Animal Place
Amy Jamieson
March 03, 2017 02:06 PM

A cow who broke into a California animal sanctuary six weeks ago ended up stealing some hearts and finding a forever home there.

Animal care director Hannah Beins from Grass Valley’s Animal Place sanctuary was the first to set eyes on the 800-lb. animal, and she knew immediately the curly-haired bull was not one of hers.

“[I]was stunned to see a short cow who came up to Murphy’s (our largest cow) shoulders!” Beins tells PEOPLE. “There was no mistaking that this was not an Animal Place animal. Even though he had only been in the herd for a few hours, he had already completely integrated himself with our boy cows and seemed to belong!”

Animal Place named the bovine visitor Davey and set out to find out exactly how he made his way in.

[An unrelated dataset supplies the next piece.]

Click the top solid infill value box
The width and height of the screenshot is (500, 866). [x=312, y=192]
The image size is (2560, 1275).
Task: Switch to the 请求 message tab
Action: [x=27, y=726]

They walked the four-mile fence line around the 600-acre property and eventually found an opening, where the Angus/Scottish Highland mix seemingly let himself in.

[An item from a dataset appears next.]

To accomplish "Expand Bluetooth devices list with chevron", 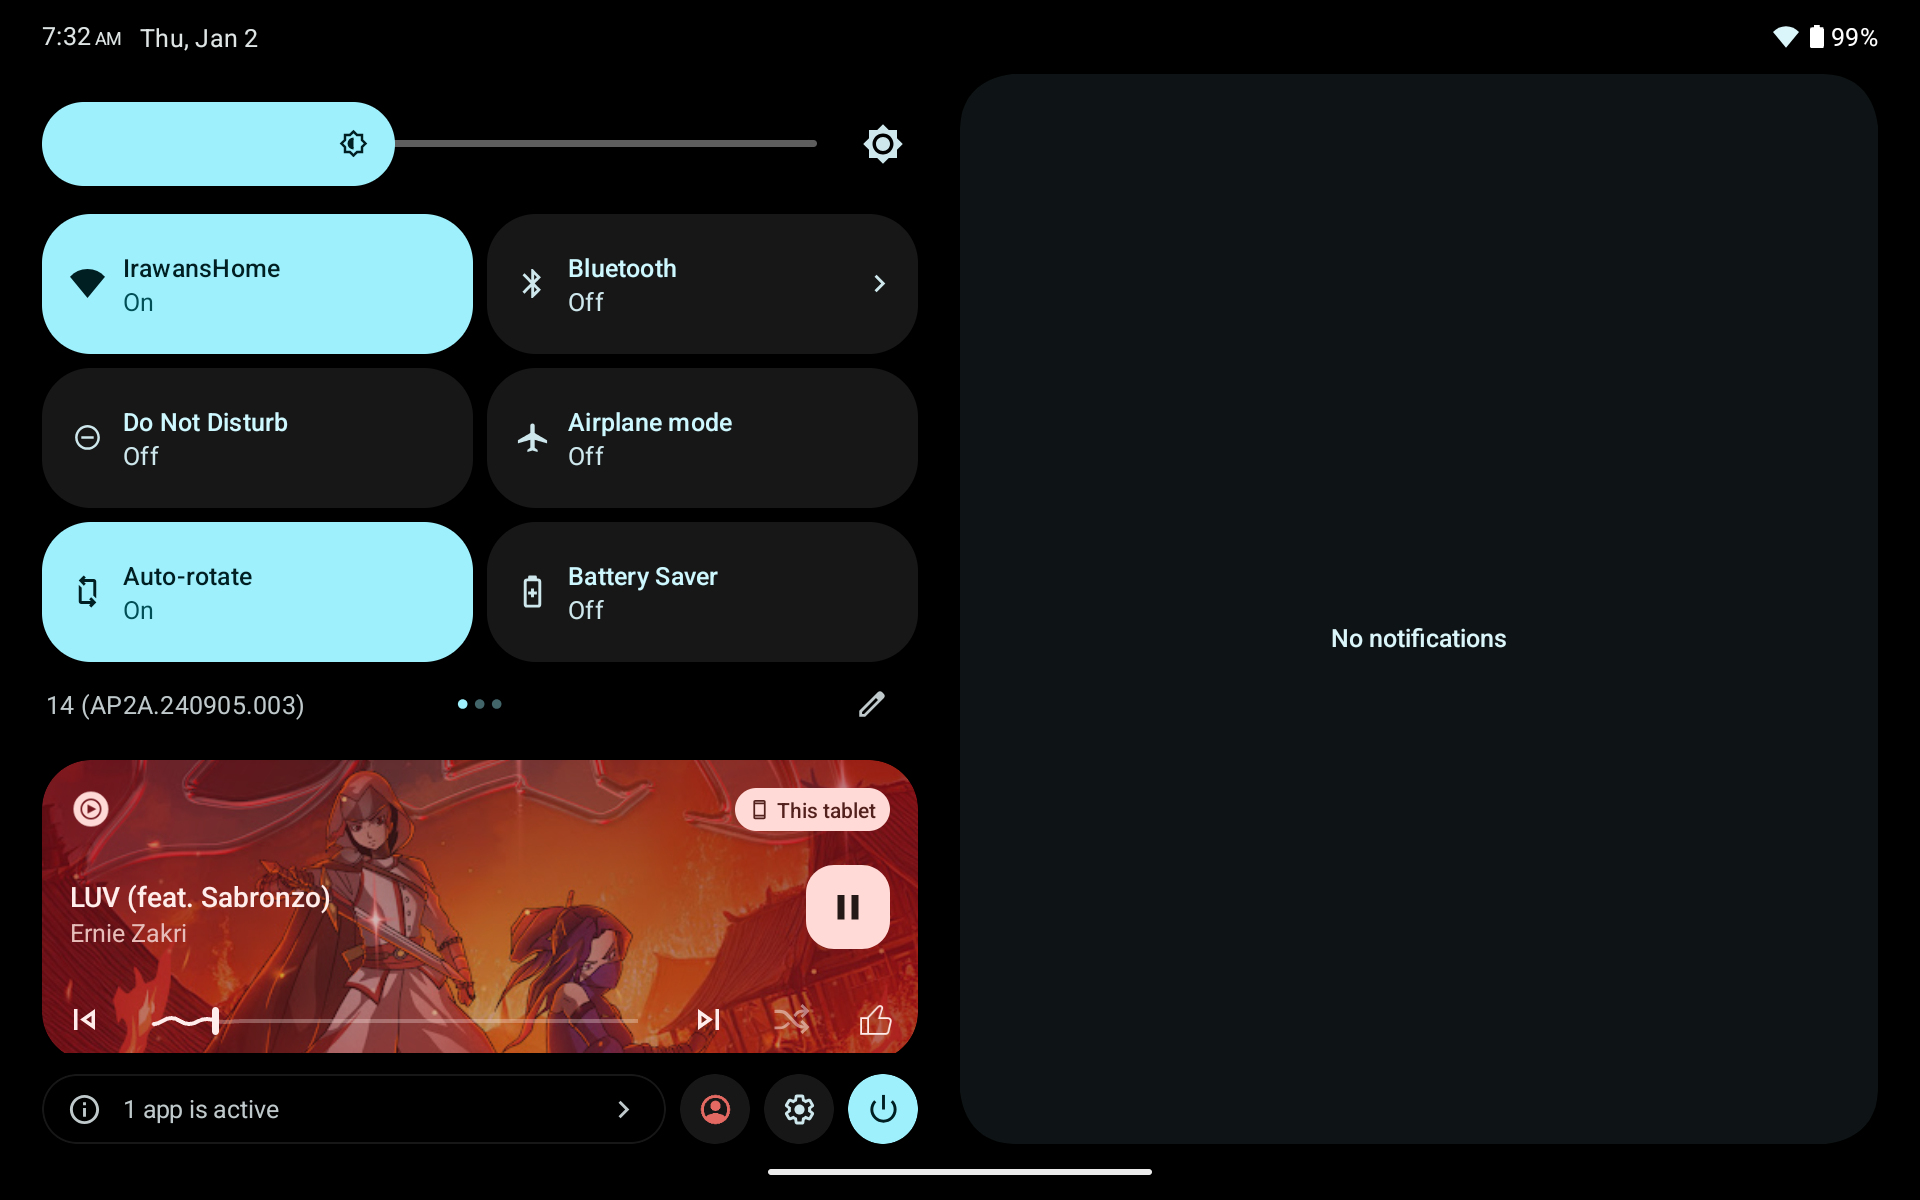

His arrival was strange — and the way the cow integrated himself with the herd was even more unusual.

“When we introduce new cows to the herd there is often some posturing and chasing,” Beins explains. “Amazingly, most of the herd was calm, as if Davey had lived here for years. Except for Theo, an 1,800-lb. black-and-white Holstein. Theo kept snorting, stomping the ground, and pretending to challenge Davey – who just stared at him, unimpressed.”

Sanctuary staff grew concerned about possible penalties for not attempting to find the cow’s owner, so they called neighbors, posted flyers in the community and notified the local shelter. It took one month but a tip would lead them to a property with a small herd, and a rancher, who Animal Place says had plans to send Davey and 17 other bulls, cows and calves to slaughter.

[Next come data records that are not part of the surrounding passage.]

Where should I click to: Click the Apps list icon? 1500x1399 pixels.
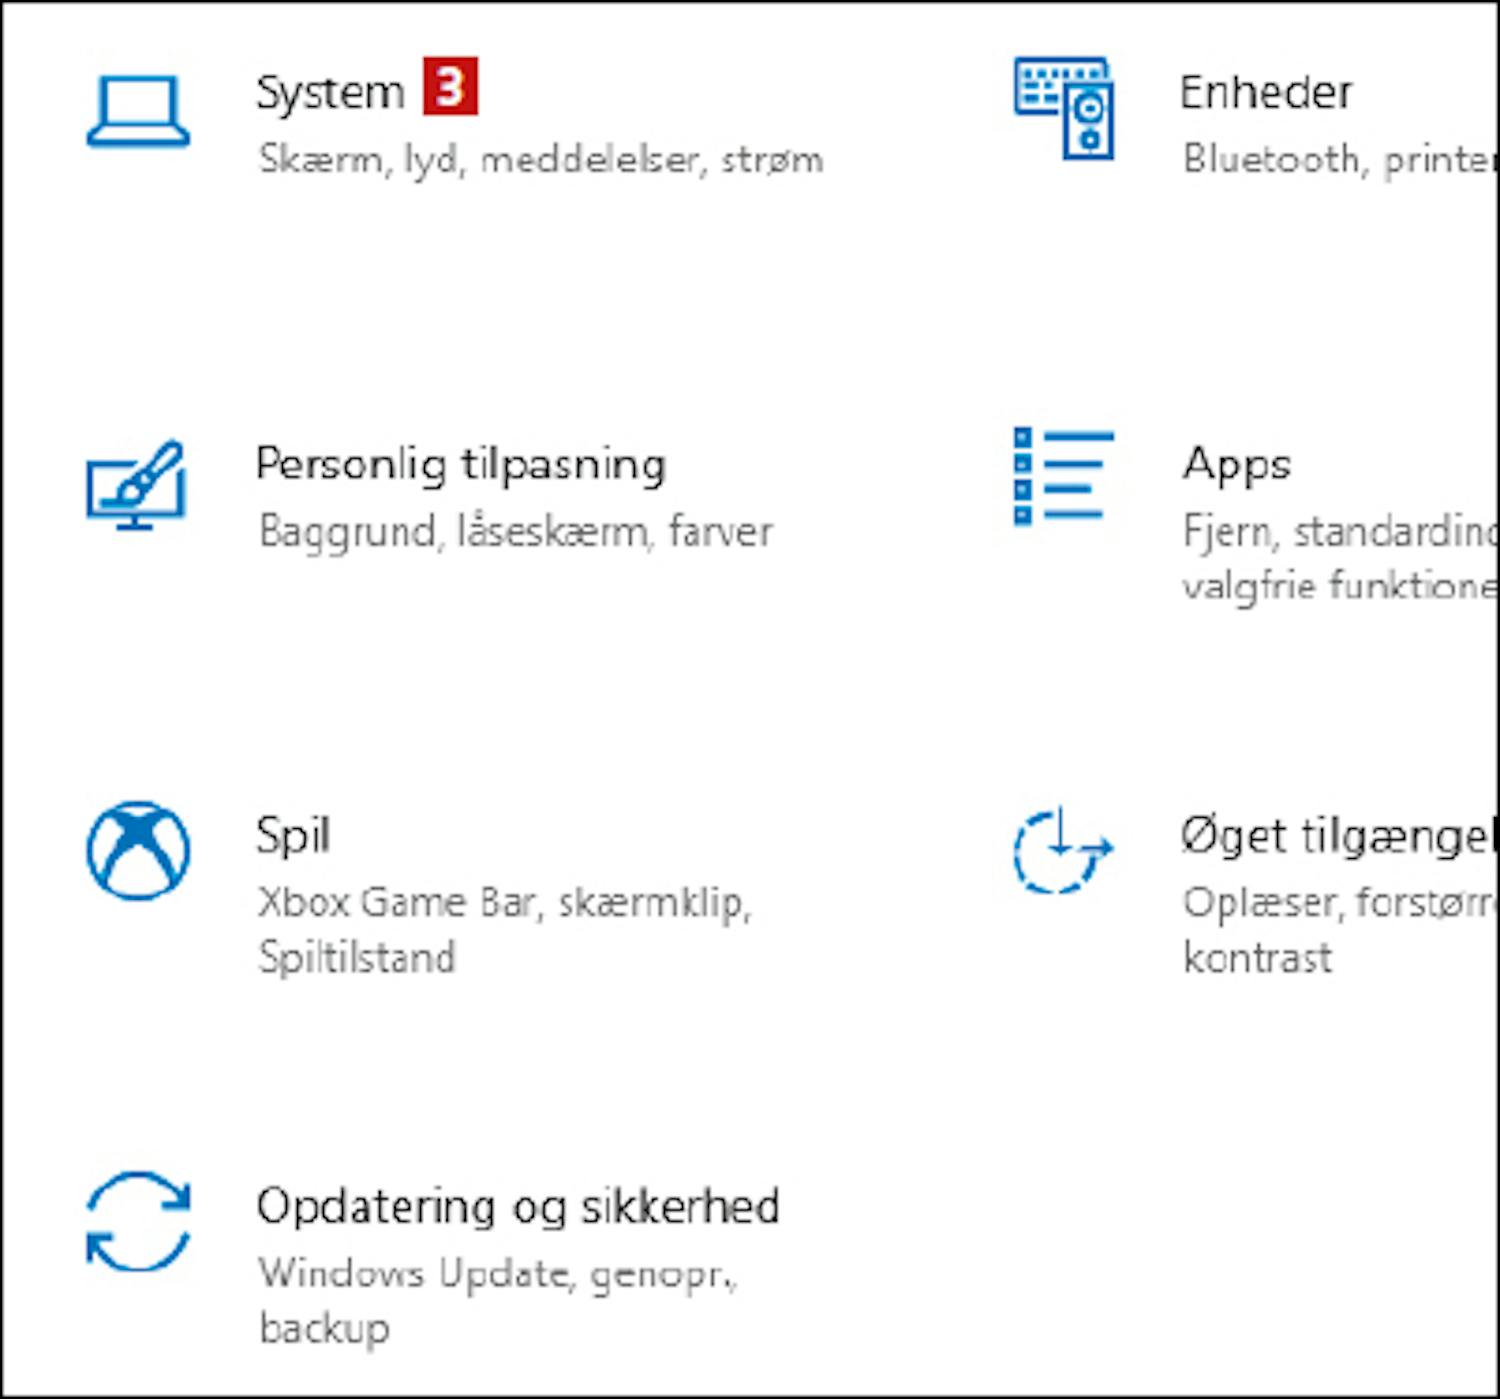(x=1064, y=477)
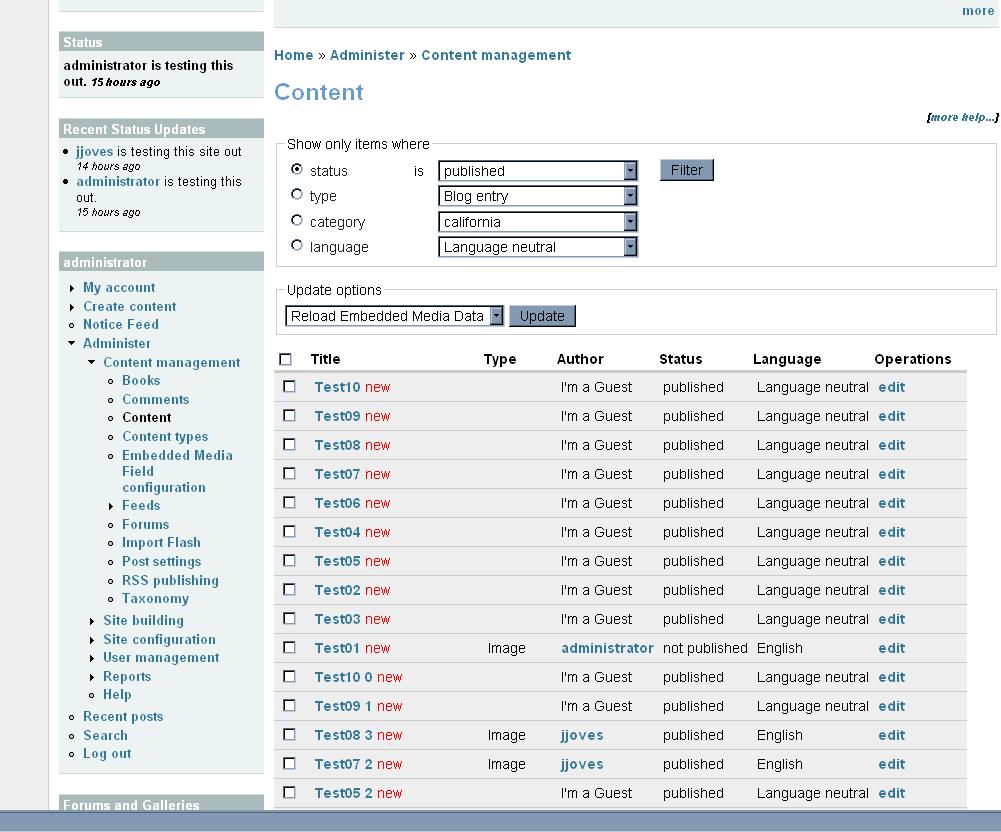Expand the Feeds menu item
1001x832 pixels.
141,506
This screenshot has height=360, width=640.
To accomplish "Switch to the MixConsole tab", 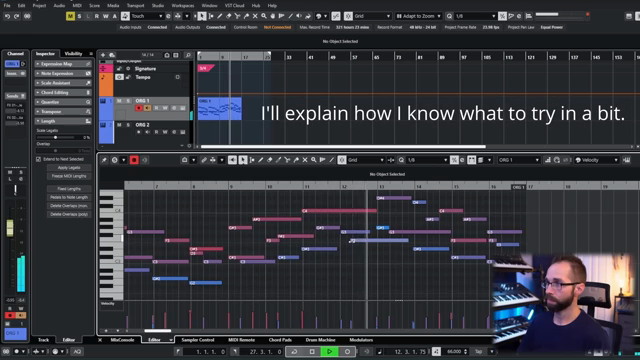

“My heart sank,” says Beins. “I panicked but tried to keep my cool. It was one of the most difficult moments I have ever experienced. The thought that not only would we have to part with Davey, but that also he would be slaughtered and end up on somebody’s dinner plate!”

Beins paid a visit to the rancher to beg to keep Davey — noting his immediate bond with the herd — and the rancher agreed to relinquish ownership, Animal Place says.

“For whatever reason, after living two years at his prior home, he met our cows and fell in love with them,” Beins says of Davey. “He broke down a fence to find his sanctuary, and we are so glad we can watch him grow old.”

Davey is now in charge of the herd, Beins says, despite his diminutive size. “He adjusted the day he broke into Animal Place,” she added. “He is a very happy boy and is particularly fond of Bob and Nicholas, two of his good friends.”